## WHAT IS EXPECTED
Transcribe the rows below without change, from the line with "Toggle visibility of PT-02 tag" to the line with "pos(1554,237)", including both of those lines, and give only these lines.

Data on locating visible targets
--- BEGIN ---

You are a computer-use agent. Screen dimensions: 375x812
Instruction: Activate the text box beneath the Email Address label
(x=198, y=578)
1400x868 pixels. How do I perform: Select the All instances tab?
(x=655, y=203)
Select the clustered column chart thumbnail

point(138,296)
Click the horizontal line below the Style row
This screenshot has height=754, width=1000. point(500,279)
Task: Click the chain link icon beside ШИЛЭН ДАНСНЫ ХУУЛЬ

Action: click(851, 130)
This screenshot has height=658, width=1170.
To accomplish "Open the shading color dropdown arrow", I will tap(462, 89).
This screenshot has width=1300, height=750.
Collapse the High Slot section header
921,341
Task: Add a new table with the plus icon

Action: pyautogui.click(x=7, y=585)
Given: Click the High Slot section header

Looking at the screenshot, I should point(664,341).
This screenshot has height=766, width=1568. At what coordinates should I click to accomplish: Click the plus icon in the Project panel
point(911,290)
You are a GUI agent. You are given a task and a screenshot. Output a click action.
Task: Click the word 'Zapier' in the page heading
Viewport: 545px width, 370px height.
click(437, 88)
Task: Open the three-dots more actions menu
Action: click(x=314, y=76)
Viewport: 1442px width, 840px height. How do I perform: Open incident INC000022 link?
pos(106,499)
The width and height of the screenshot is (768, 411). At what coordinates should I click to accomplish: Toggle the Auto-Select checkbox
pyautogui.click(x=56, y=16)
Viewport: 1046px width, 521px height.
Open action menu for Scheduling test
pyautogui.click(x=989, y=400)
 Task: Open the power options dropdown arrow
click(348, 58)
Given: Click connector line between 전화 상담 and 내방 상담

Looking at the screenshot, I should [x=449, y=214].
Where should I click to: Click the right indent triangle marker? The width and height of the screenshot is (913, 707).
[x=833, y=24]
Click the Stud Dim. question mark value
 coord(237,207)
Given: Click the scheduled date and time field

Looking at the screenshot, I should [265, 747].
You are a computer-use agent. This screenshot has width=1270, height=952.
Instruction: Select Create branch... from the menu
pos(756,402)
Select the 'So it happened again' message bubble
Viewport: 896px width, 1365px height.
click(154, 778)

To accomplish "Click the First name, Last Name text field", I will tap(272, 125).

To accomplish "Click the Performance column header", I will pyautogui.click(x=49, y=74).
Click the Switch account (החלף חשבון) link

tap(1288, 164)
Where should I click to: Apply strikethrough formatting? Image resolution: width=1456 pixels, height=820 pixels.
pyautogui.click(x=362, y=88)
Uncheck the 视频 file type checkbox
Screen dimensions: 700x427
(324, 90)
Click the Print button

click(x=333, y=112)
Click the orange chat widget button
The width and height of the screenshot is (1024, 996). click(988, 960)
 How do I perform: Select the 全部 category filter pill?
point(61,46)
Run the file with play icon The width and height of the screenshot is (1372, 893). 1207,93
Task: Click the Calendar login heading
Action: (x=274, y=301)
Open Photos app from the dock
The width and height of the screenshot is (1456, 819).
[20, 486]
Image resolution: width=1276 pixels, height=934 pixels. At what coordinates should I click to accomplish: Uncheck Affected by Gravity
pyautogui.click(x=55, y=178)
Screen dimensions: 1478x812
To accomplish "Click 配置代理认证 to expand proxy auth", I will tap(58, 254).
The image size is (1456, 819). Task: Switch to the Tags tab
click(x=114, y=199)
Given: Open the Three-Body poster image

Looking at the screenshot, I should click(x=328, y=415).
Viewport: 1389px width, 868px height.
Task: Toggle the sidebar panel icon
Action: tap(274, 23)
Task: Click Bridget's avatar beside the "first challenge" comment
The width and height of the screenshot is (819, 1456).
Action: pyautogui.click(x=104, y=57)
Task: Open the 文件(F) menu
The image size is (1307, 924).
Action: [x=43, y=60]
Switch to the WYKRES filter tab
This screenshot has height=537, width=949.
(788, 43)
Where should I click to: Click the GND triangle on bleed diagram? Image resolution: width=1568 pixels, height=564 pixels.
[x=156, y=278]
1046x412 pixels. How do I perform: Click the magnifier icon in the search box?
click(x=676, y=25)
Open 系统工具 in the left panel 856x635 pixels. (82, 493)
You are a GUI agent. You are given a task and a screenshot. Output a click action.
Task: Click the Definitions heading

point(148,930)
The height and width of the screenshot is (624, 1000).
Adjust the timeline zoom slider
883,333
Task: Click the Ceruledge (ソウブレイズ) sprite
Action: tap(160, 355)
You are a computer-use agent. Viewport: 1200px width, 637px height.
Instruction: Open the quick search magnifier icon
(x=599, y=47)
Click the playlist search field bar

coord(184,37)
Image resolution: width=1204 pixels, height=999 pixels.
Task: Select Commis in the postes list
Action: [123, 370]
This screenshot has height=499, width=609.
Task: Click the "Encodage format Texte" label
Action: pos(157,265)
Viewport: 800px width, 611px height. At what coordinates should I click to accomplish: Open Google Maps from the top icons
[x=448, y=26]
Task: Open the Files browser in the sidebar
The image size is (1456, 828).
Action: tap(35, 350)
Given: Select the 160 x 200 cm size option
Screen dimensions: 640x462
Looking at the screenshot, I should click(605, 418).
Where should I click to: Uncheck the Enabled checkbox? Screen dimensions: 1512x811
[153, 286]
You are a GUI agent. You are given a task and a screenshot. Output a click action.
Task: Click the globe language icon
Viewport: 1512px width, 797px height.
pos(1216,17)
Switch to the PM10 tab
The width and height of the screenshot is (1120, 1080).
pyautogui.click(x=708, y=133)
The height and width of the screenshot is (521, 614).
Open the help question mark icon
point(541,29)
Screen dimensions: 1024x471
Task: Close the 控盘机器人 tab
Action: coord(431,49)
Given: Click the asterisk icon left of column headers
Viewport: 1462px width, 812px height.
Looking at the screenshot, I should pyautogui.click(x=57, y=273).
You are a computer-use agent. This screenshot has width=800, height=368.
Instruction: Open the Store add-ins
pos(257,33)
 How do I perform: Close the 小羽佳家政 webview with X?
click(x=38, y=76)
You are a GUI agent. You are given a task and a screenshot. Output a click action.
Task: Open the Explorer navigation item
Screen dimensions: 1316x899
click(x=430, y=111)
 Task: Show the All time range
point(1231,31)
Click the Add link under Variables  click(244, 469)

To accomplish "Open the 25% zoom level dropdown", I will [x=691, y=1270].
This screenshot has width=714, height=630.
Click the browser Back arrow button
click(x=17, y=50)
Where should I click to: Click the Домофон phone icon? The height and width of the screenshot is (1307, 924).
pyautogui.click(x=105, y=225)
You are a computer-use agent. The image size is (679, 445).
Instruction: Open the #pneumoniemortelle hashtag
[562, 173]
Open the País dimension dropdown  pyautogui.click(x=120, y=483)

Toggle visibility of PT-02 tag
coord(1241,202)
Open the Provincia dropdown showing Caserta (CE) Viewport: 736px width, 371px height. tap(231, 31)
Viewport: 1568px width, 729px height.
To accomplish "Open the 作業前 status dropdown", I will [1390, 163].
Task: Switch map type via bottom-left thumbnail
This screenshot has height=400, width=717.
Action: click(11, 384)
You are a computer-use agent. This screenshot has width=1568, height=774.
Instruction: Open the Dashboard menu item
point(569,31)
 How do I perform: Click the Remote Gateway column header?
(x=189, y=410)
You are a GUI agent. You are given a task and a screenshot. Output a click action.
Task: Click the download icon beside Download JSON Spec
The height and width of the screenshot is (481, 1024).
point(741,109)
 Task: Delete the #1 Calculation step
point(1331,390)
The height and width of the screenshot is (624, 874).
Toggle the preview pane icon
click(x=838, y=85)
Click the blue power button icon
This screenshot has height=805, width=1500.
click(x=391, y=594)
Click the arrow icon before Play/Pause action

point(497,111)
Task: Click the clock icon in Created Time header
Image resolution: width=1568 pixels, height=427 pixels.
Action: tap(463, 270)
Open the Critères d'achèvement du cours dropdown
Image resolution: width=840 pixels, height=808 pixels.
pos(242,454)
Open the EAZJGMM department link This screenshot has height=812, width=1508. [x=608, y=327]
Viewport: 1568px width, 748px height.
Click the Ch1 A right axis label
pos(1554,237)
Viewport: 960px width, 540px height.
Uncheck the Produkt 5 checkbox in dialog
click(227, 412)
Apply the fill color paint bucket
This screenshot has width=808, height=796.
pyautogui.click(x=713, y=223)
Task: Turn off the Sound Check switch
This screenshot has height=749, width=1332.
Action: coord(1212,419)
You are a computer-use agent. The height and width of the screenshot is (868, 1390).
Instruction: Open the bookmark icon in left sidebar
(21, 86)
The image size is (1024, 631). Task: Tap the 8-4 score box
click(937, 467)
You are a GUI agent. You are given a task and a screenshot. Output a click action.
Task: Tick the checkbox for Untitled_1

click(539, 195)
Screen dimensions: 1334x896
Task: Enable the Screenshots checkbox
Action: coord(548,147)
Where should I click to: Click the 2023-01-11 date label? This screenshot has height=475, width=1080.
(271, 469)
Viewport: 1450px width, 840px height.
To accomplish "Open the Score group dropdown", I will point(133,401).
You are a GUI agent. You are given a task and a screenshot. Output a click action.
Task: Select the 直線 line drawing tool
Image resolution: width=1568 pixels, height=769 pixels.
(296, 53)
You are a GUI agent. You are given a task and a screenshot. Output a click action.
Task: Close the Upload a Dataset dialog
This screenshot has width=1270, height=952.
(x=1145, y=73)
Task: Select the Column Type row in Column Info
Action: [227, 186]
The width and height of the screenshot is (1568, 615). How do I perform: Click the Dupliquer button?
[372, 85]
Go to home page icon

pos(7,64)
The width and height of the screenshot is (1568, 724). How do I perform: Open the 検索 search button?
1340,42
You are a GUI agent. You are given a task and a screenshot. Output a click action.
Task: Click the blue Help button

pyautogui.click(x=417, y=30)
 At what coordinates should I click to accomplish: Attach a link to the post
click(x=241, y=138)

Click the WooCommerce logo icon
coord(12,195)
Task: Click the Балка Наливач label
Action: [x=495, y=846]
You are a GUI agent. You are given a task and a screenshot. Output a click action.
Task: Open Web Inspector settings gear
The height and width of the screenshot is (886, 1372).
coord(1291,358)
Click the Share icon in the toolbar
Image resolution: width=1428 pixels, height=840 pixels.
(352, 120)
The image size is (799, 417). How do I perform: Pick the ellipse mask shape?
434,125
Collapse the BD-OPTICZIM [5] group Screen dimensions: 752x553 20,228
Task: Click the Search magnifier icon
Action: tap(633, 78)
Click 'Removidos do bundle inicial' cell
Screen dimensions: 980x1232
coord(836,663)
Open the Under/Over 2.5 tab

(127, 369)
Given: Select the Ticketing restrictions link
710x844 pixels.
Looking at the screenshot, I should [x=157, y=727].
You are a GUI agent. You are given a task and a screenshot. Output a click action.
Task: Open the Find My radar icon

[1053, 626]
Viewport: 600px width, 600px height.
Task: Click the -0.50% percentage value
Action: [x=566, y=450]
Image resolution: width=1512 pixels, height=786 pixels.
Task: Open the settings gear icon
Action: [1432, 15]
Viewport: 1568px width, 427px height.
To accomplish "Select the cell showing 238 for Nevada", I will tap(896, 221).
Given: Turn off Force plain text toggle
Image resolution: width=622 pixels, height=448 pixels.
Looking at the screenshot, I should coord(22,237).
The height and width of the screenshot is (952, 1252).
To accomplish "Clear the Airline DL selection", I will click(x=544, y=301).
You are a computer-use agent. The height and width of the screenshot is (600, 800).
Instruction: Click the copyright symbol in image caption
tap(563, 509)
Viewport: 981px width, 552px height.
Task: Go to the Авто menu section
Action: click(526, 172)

--- END ---

## RESULT FOR THIS TASK
Toggle visibility of PT-02 tag
coord(1241,202)
Open the Provincia dropdown showing Caserta (CE) Viewport: 736px width, 371px height. tap(231, 31)
Viewport: 1568px width, 729px height.
To accomplish "Open the 作業前 status dropdown", I will [1390, 163].
Task: Switch map type via bottom-left thumbnail
This screenshot has height=400, width=717.
Action: click(11, 384)
You are a computer-use agent. This screenshot has width=1568, height=774.
Instruction: Open the Dashboard menu item
point(569,31)
 How do I perform: Click the Remote Gateway column header?
(x=189, y=410)
You are a GUI agent. You are given a task and a screenshot. Output a click action.
Task: Click the download icon beside Download JSON Spec
The height and width of the screenshot is (481, 1024).
point(741,109)
 Task: Delete the #1 Calculation step
point(1331,390)
The height and width of the screenshot is (624, 874).
Toggle the preview pane icon
click(x=838, y=85)
Click the blue power button icon
This screenshot has height=805, width=1500.
click(x=391, y=594)
Click the arrow icon before Play/Pause action

point(497,111)
Task: Click the clock icon in Created Time header
Image resolution: width=1568 pixels, height=427 pixels.
Action: tap(463, 270)
Open the Critères d'achèvement du cours dropdown
Image resolution: width=840 pixels, height=808 pixels.
pos(242,454)
Open the EAZJGMM department link This screenshot has height=812, width=1508. [x=608, y=327]
Viewport: 1568px width, 748px height.
Click the Ch1 A right axis label
pos(1554,237)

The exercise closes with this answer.